§ **Task objective**: In the NiFi forum thread below, take everything from "ex: input path: /var/tmp/input/file1.txt" down to "the following steps." and write it out again with "config.xml" swapped for "settings.xml".

Created 06-20-2017 01:39 PM
I am trying to use a very basic flow. I have input directory and xml config file which has the path of output directory. I would like to use NiFi to take files from input directory and move to output directory which is defined in xml config file. Could you suggest the way to do this by using NiFi?
ex: input path: /var/tmp/input/file1.txt
config file (config.xml)
<config verbose="false" debugMode="false">
<path>/var/tmp/output/</path>
</config>
based on input path and config.xml, I would like to move file1.txt
into /var/tmp/output/
Created 06-20-2017 01:57 PM
Hi @Pavan Challa,
I'd recommend to use the EvaluateXPath processor:
You can use the following XPath parameter:
/config/path
Extract it and put it as an attribute of your flow file and then you can use the way you want in the following steps.
Hope this helps.
Created on 06-20-2017 02:59 PM - edited 08-17-2019 07:04 PM
@Pierre Villard, Many thanks for the quick response. I have tied the below without any luck. Not sure what is wrong in the config but I am getting NullPointerException at PutFile process. Any thoughts?
1. GetFile
2. FetchFile (for config file)
3. EvaluateXPath
4. putFile
Created 06-20-2017 03:39 PM
First of all, you don't need to use both GetFile and FetchFile. GetFile is fine, but if you want to use FetchFile, it must be used in combination with ListFile. See article about List/Fetch pattern.
Then you want to send the path in the flow file attributes, not in the content. And there is a slash missing at the beginning of your XPath expression.
And now I realized that I misunderstood what you are trying to achieve. I didn't understand that you have two different files with one containing the destination path. I thought it was one single file.

§ **Material**:

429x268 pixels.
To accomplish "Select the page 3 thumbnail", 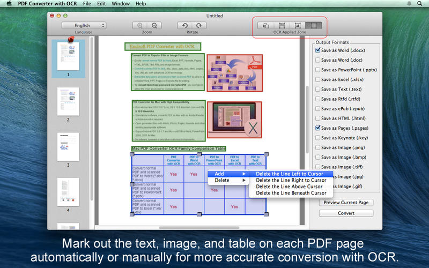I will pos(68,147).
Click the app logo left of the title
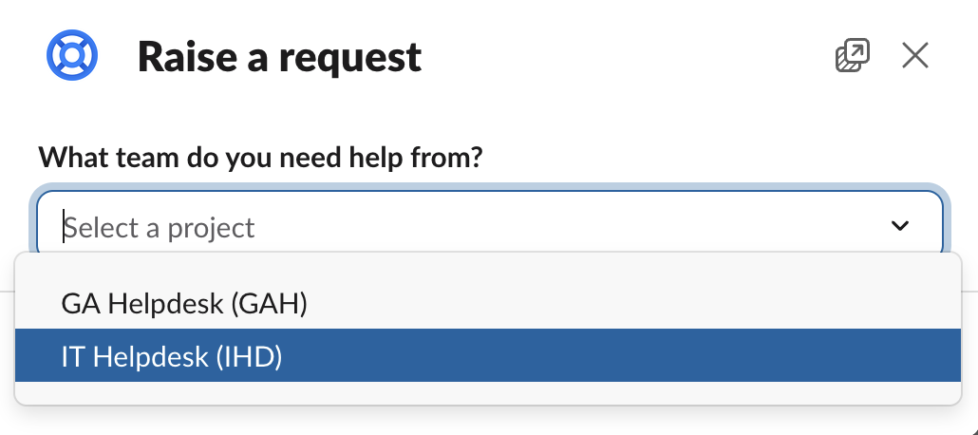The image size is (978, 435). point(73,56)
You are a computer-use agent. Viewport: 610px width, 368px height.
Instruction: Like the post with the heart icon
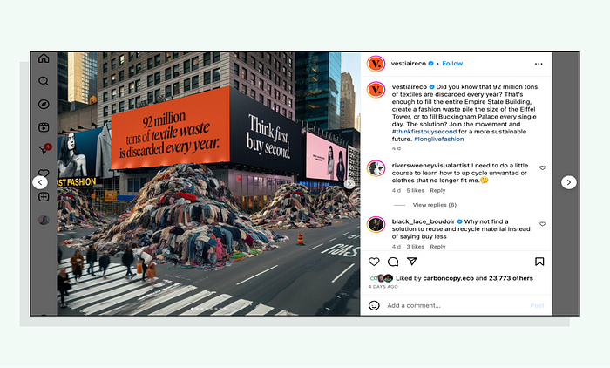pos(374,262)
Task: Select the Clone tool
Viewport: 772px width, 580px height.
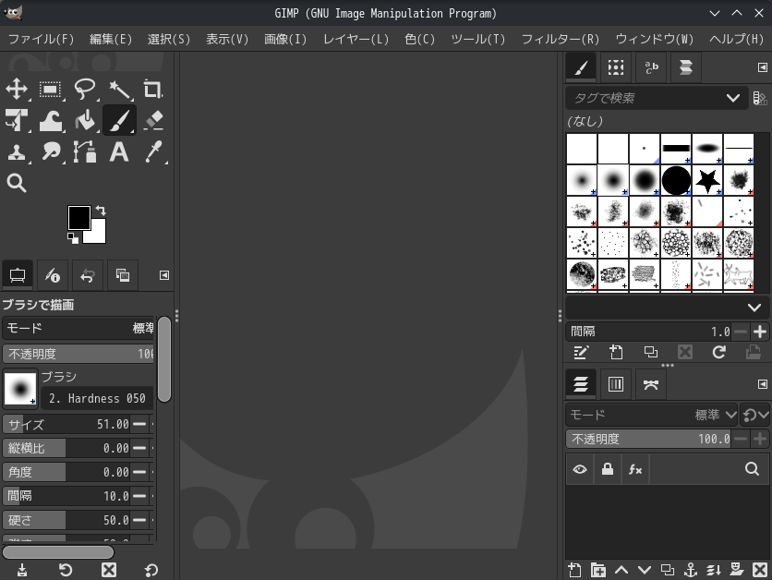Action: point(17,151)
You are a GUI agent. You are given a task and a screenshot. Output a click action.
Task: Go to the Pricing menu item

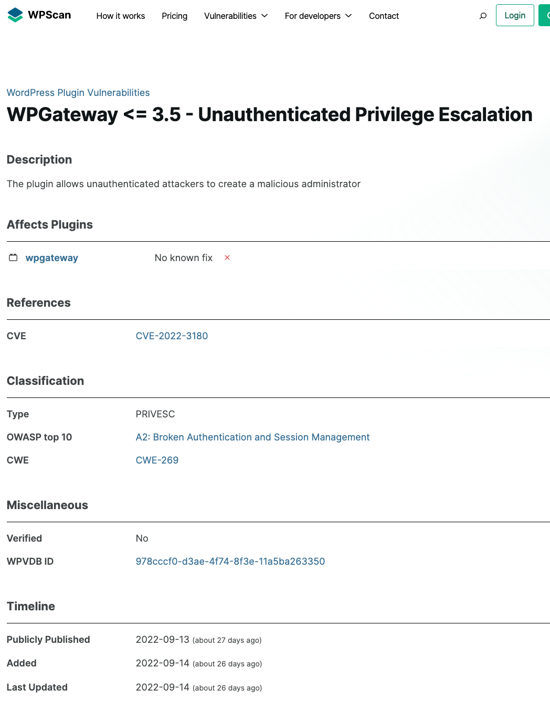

§ **The answer**:
ex: input path: /var/tmp/input/file1.txt
config file (settings.xml)
<config verbose="false" debugMode="false">
<path>/var/tmp/output/</path>
</config>
based on input path and settings.xml, I would like to move file1.txt
into /var/tmp/output/
Created 06-20-2017 01:57 PM
Hi @Pavan Challa,
I'd recommend to use the EvaluateXPath processor:
You can use the following XPath parameter:
/config/path
Extract it and put it as an attribute of your flow file and then you can use the way you want in the following steps.